Three CUNY SPH students awarded CEESP fellowships

February 26, 2019 | Fellowship, Press Releases & Announcements, SPH Accolades

Zoe Heisler (left), Lora Kasselman (top), and Karina Castillo

CEESP Fellows Zoe Heisler (left), Lora Kasselman (top), and Karina Castillo

Three CUNY SPH students in the MPH program are recipients of the CUNY School of Medicine Cancer Epidemiology Education in Special Populations (CEESP) fellowships for 2019. CEESP is a research training program funded by the National Institutes of Health and the National Cancer Institute to develop the careers of public health students in the field of cancer epidemiology and cancer prevention and control.

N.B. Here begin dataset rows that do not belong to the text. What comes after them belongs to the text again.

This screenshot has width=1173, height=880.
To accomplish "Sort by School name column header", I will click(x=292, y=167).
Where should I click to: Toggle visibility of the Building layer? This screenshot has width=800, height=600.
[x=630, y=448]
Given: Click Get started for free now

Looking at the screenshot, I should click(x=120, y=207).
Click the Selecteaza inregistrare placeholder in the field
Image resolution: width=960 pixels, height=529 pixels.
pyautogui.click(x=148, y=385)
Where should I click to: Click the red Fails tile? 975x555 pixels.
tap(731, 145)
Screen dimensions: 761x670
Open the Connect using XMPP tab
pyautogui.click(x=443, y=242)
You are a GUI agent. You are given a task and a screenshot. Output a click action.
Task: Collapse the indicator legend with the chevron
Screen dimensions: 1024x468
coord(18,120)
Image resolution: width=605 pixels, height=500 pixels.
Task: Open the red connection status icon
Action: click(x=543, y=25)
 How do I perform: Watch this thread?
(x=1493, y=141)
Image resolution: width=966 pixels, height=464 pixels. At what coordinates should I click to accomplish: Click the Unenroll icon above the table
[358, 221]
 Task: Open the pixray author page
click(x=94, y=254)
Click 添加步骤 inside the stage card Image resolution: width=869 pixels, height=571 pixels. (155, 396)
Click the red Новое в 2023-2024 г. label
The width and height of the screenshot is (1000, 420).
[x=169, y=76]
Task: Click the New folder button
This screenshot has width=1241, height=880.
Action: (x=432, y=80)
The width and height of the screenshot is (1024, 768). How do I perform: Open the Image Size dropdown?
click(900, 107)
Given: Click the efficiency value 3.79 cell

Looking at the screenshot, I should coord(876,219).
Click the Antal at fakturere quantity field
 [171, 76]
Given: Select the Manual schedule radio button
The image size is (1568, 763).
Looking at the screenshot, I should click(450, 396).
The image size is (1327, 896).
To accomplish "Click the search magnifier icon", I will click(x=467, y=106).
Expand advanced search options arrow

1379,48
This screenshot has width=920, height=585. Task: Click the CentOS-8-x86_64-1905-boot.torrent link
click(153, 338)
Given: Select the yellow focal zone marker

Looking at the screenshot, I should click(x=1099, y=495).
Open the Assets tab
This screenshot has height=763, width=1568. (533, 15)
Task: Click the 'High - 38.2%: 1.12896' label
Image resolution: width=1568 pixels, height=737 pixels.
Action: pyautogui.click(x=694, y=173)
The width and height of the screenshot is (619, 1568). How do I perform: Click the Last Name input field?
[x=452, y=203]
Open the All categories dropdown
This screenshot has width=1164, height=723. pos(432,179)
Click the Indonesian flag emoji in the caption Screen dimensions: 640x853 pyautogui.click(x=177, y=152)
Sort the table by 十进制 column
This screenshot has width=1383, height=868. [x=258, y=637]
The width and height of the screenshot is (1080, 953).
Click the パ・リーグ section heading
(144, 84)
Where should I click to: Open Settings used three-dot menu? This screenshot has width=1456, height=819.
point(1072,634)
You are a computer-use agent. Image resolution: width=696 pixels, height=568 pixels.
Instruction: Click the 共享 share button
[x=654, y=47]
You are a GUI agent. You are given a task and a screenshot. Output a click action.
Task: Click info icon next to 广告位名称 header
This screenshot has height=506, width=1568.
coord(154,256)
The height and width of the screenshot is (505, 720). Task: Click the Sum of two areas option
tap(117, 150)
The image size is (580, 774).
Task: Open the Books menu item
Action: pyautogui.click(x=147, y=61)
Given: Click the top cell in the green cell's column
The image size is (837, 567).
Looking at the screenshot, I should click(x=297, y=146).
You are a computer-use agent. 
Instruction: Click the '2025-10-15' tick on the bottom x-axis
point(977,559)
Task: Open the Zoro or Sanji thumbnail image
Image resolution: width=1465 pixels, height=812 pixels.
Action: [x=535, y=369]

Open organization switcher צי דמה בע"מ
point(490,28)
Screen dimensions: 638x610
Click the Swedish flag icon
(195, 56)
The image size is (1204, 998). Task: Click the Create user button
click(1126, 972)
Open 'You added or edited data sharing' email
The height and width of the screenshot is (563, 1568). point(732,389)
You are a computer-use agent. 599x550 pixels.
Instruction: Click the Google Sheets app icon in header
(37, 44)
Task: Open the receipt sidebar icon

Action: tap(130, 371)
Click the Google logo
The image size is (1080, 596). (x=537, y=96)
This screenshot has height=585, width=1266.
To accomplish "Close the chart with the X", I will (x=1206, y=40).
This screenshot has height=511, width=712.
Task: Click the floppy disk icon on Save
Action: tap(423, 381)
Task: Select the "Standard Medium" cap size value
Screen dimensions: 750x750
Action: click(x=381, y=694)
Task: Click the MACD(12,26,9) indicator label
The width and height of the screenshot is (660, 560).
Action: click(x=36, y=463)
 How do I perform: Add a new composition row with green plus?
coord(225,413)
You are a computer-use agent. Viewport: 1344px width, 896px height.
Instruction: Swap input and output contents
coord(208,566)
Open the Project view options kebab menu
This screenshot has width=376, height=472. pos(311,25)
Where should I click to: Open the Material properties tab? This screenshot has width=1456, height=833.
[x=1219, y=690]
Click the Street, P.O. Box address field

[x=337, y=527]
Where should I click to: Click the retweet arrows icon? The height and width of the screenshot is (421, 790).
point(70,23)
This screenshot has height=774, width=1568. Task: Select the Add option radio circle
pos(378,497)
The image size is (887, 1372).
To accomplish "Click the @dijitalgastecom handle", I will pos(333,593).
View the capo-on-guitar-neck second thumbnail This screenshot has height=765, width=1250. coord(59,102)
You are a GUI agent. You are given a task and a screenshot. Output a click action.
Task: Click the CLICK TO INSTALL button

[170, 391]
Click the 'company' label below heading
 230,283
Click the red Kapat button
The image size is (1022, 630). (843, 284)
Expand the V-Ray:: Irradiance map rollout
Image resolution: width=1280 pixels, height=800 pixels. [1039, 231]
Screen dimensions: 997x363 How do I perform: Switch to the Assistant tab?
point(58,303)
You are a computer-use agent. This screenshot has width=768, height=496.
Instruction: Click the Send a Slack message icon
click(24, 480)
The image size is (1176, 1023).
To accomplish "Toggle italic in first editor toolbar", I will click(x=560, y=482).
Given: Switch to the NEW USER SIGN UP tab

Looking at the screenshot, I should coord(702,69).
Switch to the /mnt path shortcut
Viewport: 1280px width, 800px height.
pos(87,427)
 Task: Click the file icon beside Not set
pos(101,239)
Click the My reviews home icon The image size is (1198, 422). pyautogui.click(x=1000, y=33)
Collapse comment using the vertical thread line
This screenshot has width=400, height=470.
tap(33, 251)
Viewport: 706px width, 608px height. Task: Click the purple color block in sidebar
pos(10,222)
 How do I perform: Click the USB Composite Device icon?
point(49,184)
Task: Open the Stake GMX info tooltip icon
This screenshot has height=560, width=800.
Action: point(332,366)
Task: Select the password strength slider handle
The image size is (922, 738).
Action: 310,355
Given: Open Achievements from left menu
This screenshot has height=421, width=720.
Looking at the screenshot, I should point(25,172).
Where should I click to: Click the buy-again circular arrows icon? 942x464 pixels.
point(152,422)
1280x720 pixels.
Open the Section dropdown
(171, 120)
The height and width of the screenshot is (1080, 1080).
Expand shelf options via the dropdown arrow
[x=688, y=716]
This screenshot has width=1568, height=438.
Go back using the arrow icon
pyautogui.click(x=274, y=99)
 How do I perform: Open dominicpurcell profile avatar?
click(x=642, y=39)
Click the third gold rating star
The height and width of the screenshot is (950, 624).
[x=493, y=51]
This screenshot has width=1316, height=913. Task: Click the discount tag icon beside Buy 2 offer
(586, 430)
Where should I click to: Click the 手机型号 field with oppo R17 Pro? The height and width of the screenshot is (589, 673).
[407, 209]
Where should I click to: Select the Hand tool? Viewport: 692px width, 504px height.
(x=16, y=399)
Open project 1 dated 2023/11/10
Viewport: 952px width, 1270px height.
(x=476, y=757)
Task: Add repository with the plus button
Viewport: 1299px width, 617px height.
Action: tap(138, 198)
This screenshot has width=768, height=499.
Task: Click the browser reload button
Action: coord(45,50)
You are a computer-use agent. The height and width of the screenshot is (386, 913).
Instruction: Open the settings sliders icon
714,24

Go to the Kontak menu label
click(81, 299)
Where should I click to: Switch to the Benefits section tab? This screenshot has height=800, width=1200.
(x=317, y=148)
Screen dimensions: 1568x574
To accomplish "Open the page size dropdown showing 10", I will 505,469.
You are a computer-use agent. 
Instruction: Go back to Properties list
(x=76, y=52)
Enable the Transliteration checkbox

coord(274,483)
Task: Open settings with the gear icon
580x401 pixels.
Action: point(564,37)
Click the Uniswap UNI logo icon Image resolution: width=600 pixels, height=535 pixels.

The CEESP Program provides funding to students to conduct mentored cancer research in global and U.S. minority settings.

Zoe Heisler, who is concentrating on Healthcare Policy and Management, will analyze a breast cancer screening program recently instituted in Tanzania, where mortality for breast cancer is over 50 percent and an 82 percent increase is expected by 2030. Heisler will be gathering data on the treatment for patients referred by the screening program to determine whether savings in treatment for these patients will outweigh the cost of the program itself. If the screening program is shown to be cost efficient it could encourage the expansion of the screening program to other geographic areas.

Lora Kasselman, a student in the Biostatistics track, is currently working as a researcher at NYU Winthrop Hospital. Kasselman will explore the associations between diet and obesity, the gut microbiome, and colorectal cancer (CRC). She will extract microbial signatures from microbiome studies of diet and obesity and analyze them for overlap with recent meta-analysis results of the CRC-associated microbiome. Kasselman hopes the study will provide novel insights into the roles of lifestyle in CRC risk, and potentially improve efforts at CRC prevention.

Karina Castillo is a student of the Environmental and Occupational Health Sciences program. She will be working on identifying the chemical content of electronic cigarette vapors with emphasis on the carcinogenic benzo[a]pyrene and benzene. The study is part of ongoing research collaboration with Professor Ilias Kavouras and faculty at the Harvard T. H. Chan School of Public Health and University of Alabama at Birmingham.

Congratulations to our CEESP fellows!